| WORK TO COMPLETE |
Starting at the line that contains "Task: Open the Debug menu", write out every line through the end of the records exactly as it stands, and leave out all pictures.

^^^^

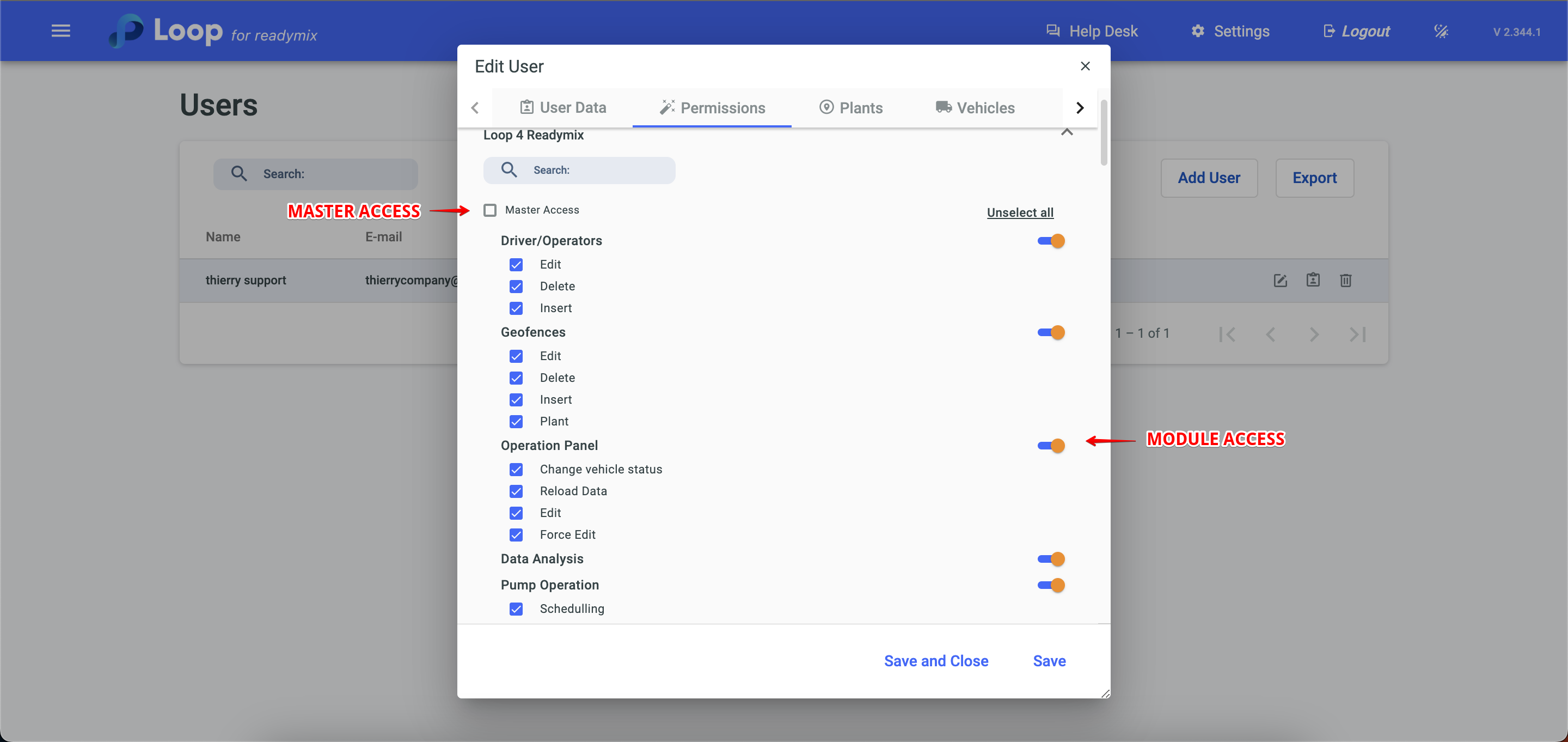Click the edit icon for thierry support

(x=1279, y=280)
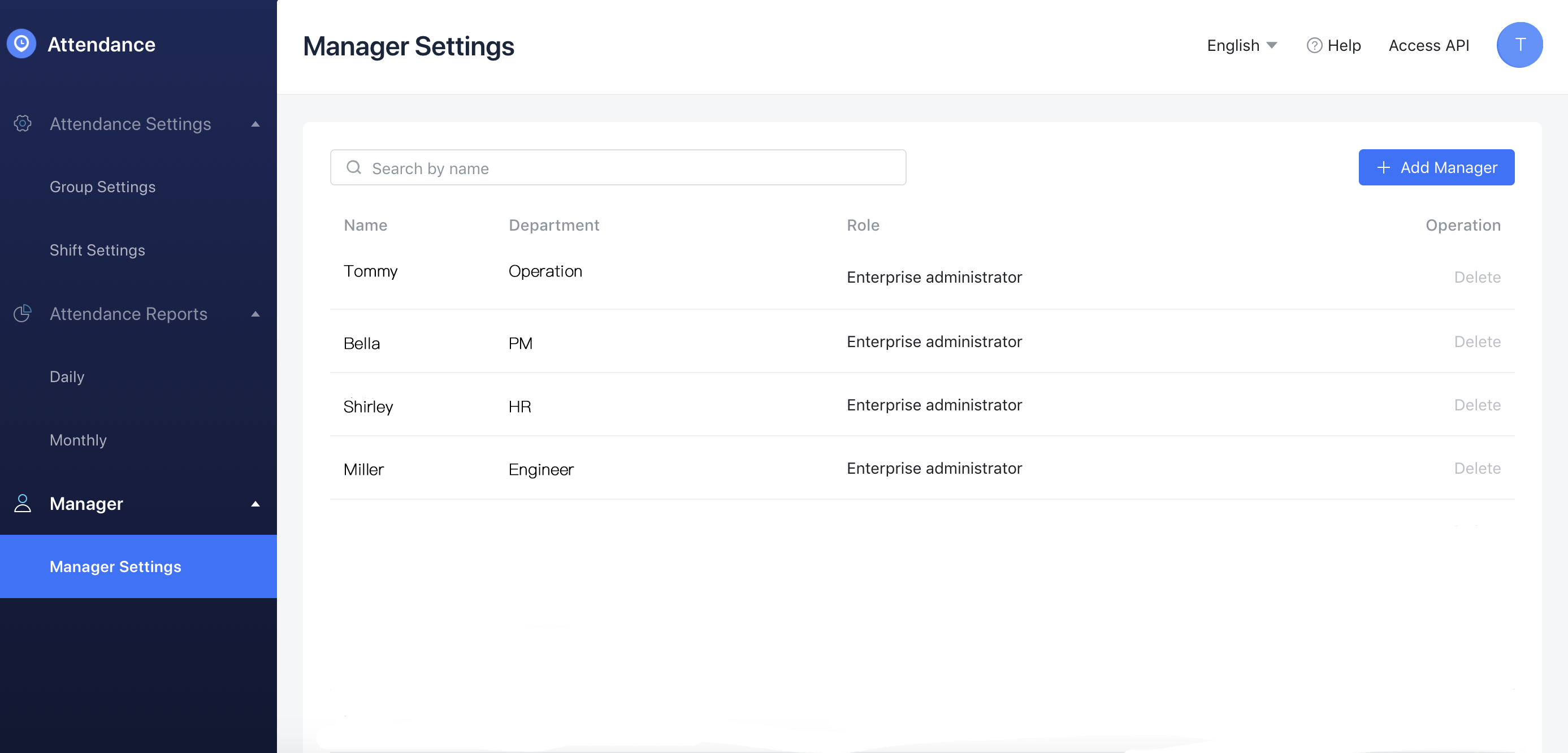Click the Attendance Settings gear icon

(23, 124)
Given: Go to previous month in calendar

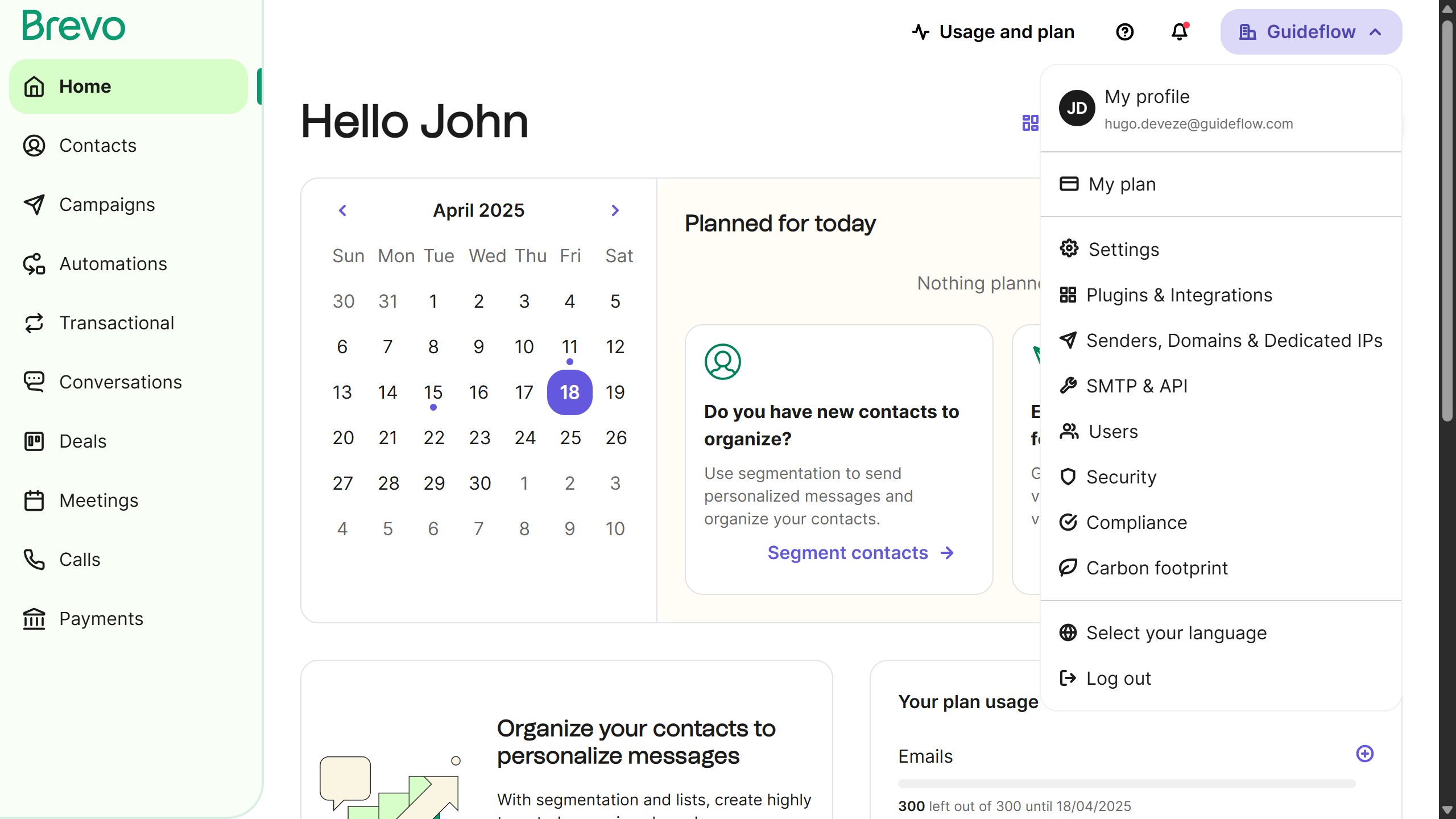Looking at the screenshot, I should coord(342,210).
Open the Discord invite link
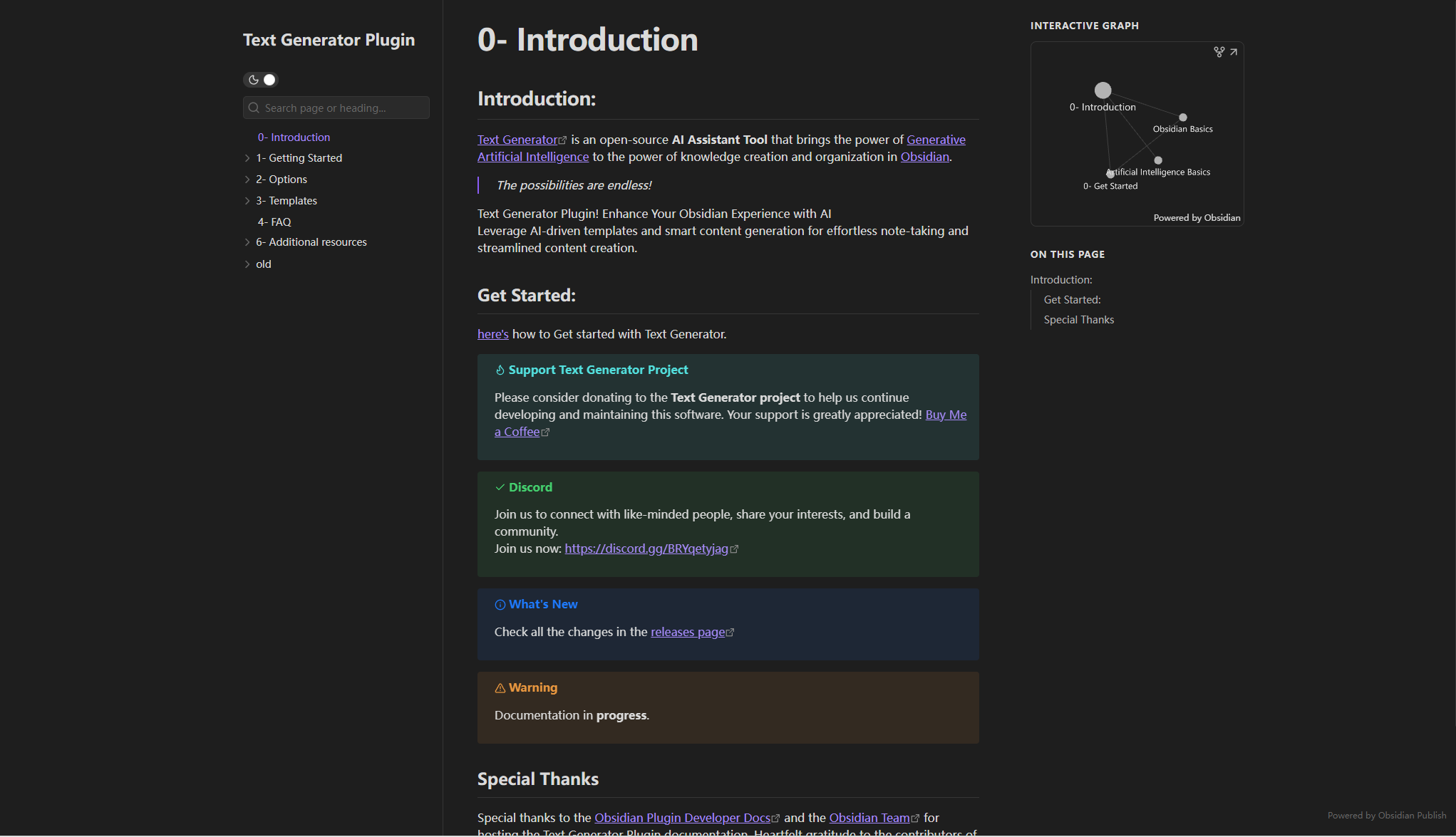The height and width of the screenshot is (837, 1456). click(646, 549)
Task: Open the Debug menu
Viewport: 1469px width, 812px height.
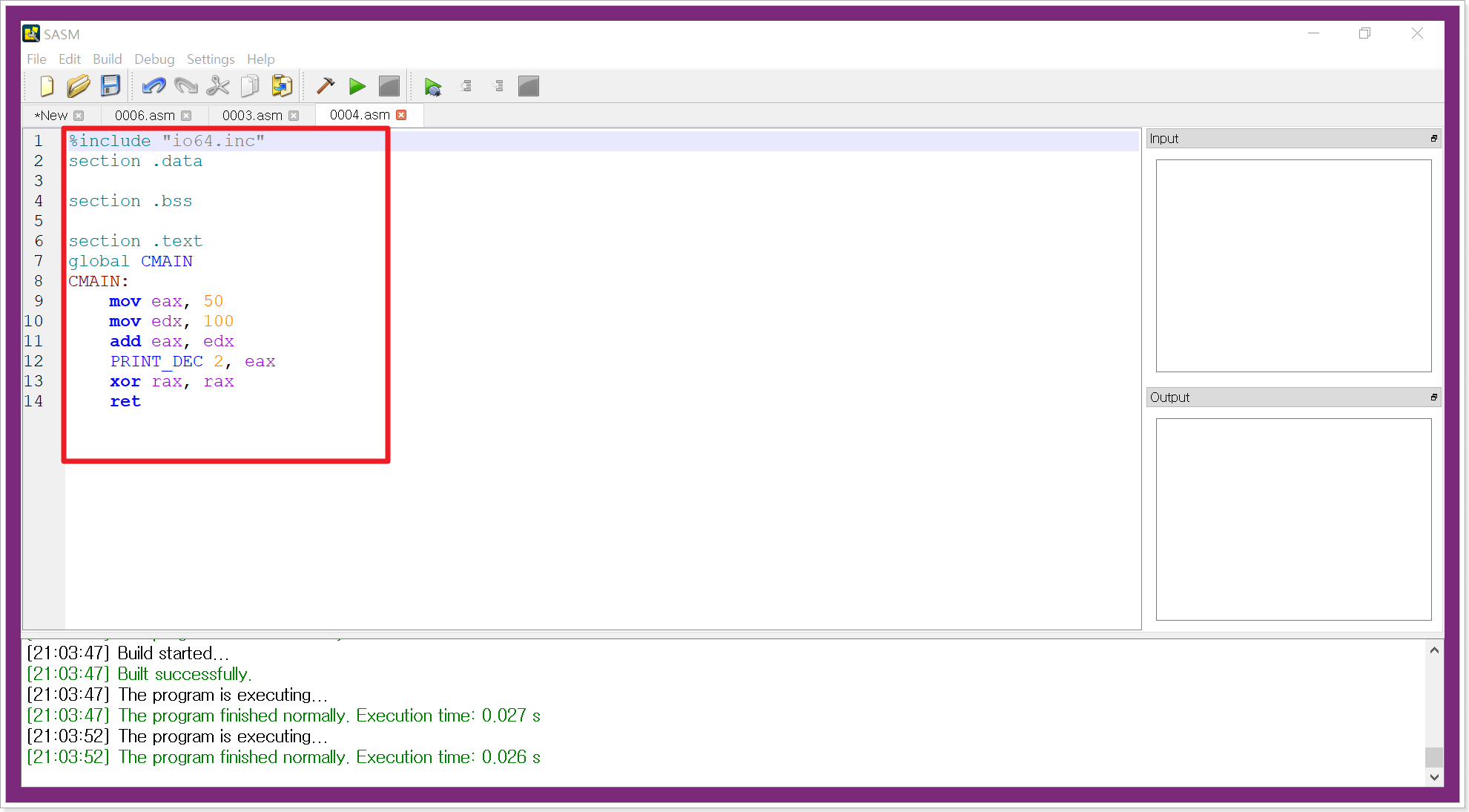Action: click(x=154, y=59)
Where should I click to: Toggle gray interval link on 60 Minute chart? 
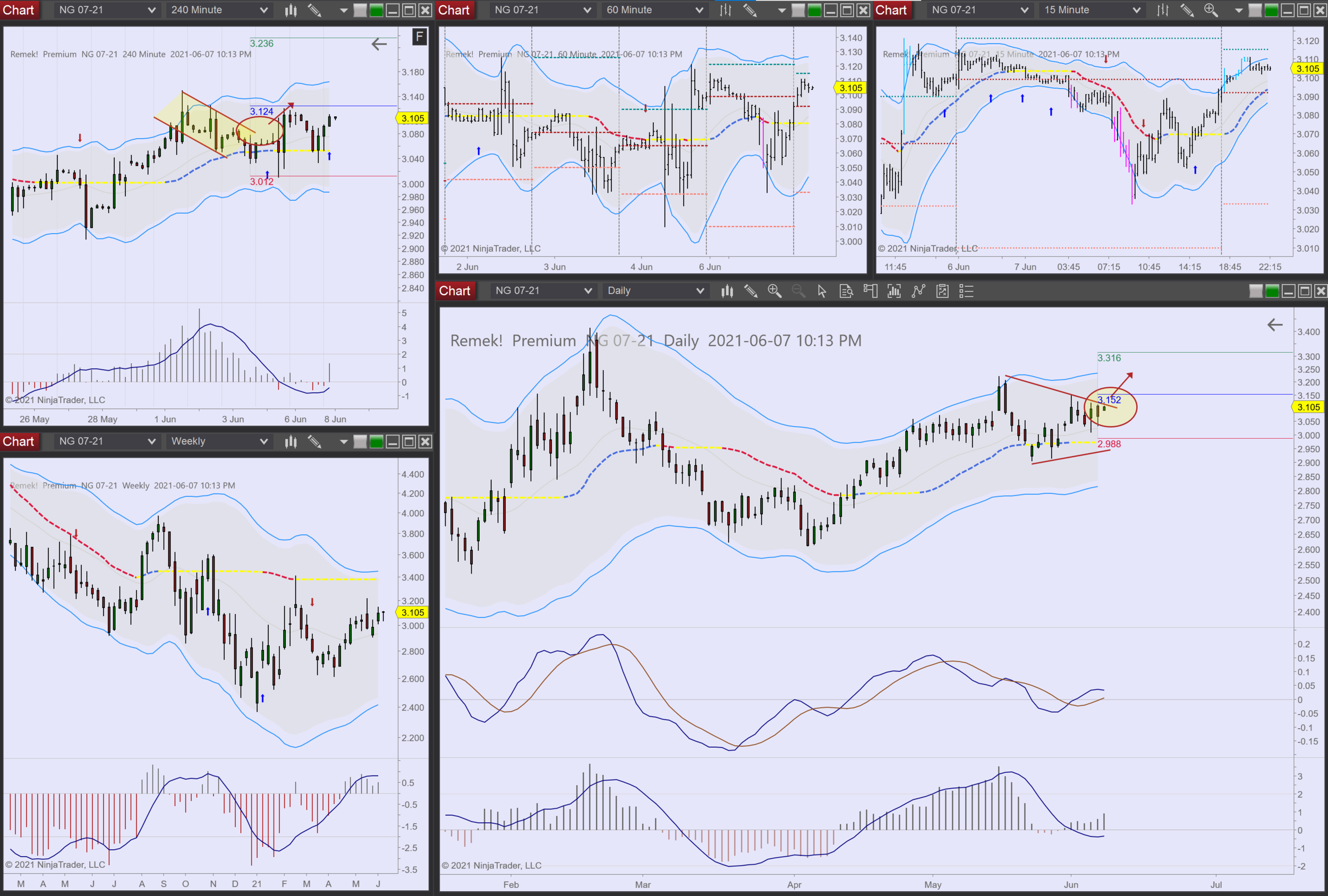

^^^^

| YOUR RESPONSE |
Task: Open the Debug menu
Viewport: 1469px width, 812px height.
Action: click(x=154, y=59)
Where should I click to: Toggle gray interval link on 60 Minute chart? 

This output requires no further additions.